Ordinary People follows the story of two couples, Melissa and Michael, and Damian and Stephanie. Melissa and Michael are the seemingly “perfect” couple who live with their daughter and newborn son in Crystal Palace, and Damian and Stephanie live on the outskirts of London in Dorking. In the background woven into the story are songs each character enjoys. One in particular is Ordinary People by John Legend, which is referenced when they are driving through London.
Both couples are friends with one-another, and each couple is trying to overcome their own issues, both together and individually. It highlights how individual struggle can affect people around you, and how they react towards you. Damian is dealing with the death of his father which creates an emotional wedge between himself and Stephanie, Michael and Melissa’s relationship is starting to dim, and Michael is trying ever so hard to keep it alight.
At the beginning, the book sets the scene by describing mundane every day life, but layers it with the thoughts each character has towards the other. Disappointment at missing school plays manifests itself into disaffection. I found the beginning a bit hard going and slow to start, as it did seem to be narrating every day life.

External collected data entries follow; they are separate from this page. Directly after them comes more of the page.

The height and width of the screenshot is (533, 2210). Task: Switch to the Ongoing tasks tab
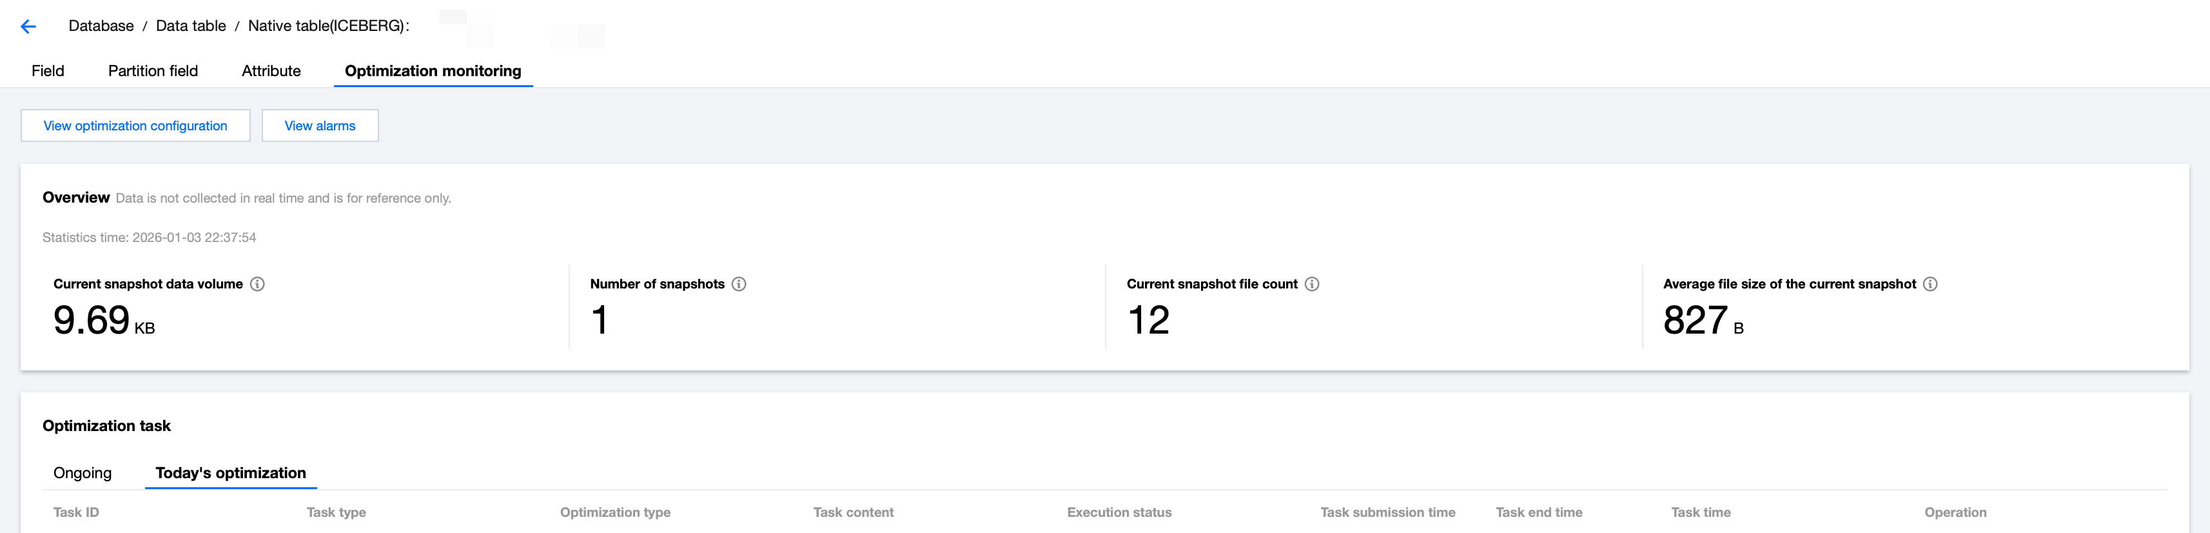82,473
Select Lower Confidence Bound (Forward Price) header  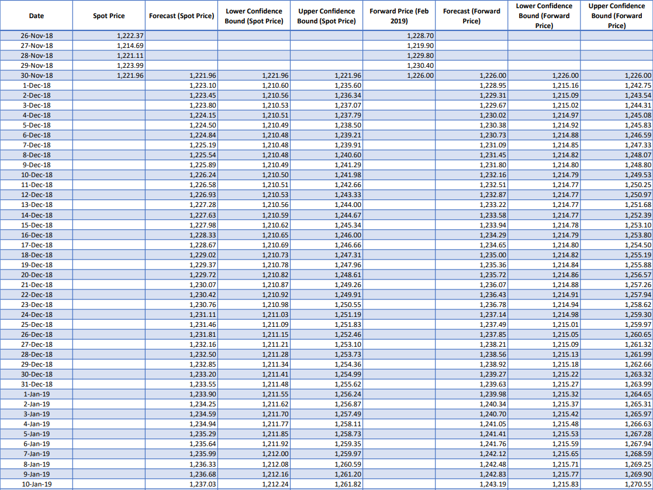(544, 16)
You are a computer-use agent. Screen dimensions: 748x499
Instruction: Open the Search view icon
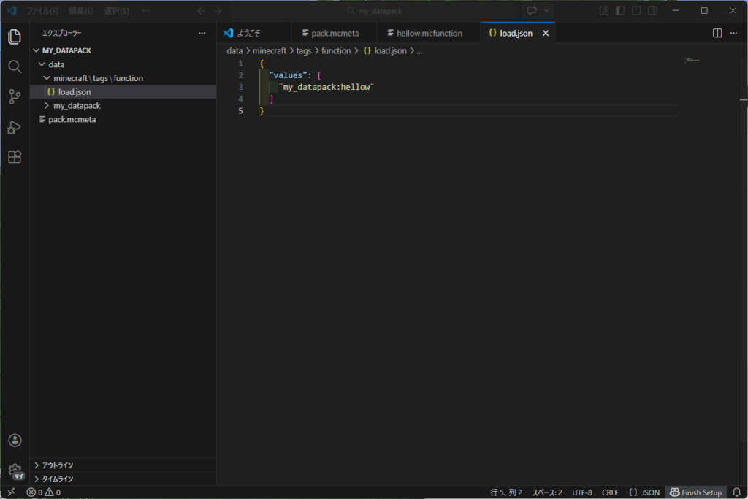15,66
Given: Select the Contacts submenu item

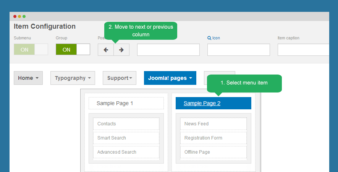Looking at the screenshot, I should tap(126, 124).

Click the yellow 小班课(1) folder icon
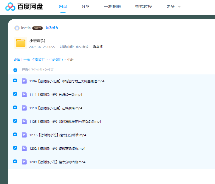pyautogui.click(x=21, y=43)
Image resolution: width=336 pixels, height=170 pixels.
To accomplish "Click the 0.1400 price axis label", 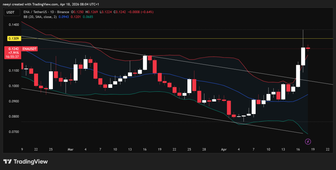I will [13, 25].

What gripped me was each character’s arc. How Damian confronts the death of his father, Melissa’s obsession with her house being haunted and Michael’s frustration at lack of intimacy. We did not get to know much about Stephanie, she was a main character but her background was not explored as much. I also enjoyed how Evans described black, middle class cultural identity – even down to the smallest detail such as school events where the children put on a show to celebrate their heritage and Melissa’s interactions with her mum.
Ordinary People by Diana Evans is a story of modern love and life told through the lens of black, middle class couples. It tells of how relationships with family, lovers and friends are often complicated and messy – which is quite juxtaposed to its title of Ordinary People. It’s one of those slow burners that sucks you in at the end and accurately portrays the nuances of relationships.
Have you ever read Ordinary People by Diana Evans? What did you think of it?